Yesterday at the Round Table on This Week with George Stephanopoulos, Nobel-prize winning economist Paul Krugman offered an interesting analysis of President-elect Obama's prospective stimulus plan that is based on an assumed $600 Billion of federal spending on public works and infrastructure improvements: It won't work.
Of course George Will was quick to dismiss the Professor's analysis, but Dr. Krugman's point seemed highly perspicacious.
President-elect Obama has been saying for months that the economy needs a stimulus that is timely, temporary and targeted. Also, given the enormity of the crisis in the economy, the stimulus must be orders of magnitude higher than previously anticipated.
Obama's infrastructure stimulus is predicated on "shovel-ready" projects that can begin immediately to create jobs and income. But Professor Krugman argued that only approximately $100 Billion of "shovel-ready" projects are actually available based on his analysis of the data.
The dilemma, he said, is that the Federal government simply can't spend money fast enough on infrastructure to provide the necessary stimulus for the economy. While George Will scoffed at this idea, he offered no refutation.
Meanwhile, on 60 Minutes, Scott Pelley reported on a second wave of foreclosures in housing that will hit the market over the next two years and will be even bigger than the "subprime" tsunami.

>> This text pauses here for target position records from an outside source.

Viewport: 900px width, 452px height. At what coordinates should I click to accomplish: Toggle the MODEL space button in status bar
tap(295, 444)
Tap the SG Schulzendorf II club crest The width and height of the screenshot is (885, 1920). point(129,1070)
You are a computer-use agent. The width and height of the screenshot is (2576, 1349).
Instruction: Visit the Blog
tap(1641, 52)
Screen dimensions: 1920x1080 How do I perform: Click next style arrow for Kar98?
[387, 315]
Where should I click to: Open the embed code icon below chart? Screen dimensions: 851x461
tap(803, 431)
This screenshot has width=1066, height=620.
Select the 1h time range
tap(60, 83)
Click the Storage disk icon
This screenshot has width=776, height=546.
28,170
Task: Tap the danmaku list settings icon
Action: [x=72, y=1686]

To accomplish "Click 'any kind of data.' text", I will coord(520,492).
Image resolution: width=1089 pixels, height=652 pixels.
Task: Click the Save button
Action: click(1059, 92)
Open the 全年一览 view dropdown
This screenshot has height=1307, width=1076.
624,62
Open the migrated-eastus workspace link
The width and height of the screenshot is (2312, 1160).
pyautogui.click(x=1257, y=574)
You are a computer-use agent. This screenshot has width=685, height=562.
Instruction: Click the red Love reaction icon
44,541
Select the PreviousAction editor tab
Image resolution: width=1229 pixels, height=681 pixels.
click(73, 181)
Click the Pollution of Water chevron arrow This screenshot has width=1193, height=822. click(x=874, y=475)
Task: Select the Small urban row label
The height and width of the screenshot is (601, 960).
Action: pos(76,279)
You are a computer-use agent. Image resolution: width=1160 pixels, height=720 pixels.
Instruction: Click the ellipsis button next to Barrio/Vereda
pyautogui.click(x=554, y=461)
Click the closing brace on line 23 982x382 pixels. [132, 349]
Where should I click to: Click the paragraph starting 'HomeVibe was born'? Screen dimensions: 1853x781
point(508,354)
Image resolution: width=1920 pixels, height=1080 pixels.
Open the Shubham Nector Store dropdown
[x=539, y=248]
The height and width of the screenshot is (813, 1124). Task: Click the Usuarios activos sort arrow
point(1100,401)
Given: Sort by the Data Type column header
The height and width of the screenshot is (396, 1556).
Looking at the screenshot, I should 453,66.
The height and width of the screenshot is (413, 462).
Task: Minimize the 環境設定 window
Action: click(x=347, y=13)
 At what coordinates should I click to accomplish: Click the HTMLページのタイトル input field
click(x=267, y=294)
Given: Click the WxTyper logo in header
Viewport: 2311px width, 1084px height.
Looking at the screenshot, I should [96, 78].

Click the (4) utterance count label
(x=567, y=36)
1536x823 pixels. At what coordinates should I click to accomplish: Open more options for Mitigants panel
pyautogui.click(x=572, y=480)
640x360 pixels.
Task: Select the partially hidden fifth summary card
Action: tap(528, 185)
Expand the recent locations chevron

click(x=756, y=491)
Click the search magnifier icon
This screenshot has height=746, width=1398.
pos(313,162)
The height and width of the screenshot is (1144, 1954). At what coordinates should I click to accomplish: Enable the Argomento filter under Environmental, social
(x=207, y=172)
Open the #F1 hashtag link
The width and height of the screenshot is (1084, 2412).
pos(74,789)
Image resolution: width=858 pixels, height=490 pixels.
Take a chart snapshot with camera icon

Apparently, banks were also writing "Alt-A" and "Option ARM" mortgages that were just as risky as the "subprimes" they had written earlier. Now, those "Alt-A" and "Option ARM" mortgages are just starting to default and will reach the same peaks as the "subprimes" in the next two years with even more devastating results. We are talking about another 2 Million foreclosures.
Of course, if the massive inventory glut of houses on the market were cleared out so that house values could rise, then many of these foreclosures could be avoided by refinancing or sales by the owners. But as long as foreclosures cause house prices to fall, refinancing is not practical.
Since infrastructure spending stimulus will not be sufficient, why not a temporary income tax deduction commencing 1/1/09 targeted at the purchase of a house or condo? For example, 25% of the purchase price could be deducted from 2008 or 2009 taxable income for a house purchase made in 2009.
Giving potential buyers a large enough incentive to buy a house now instead of hoarding their money could reverse the economic downturn and create millions of jobs.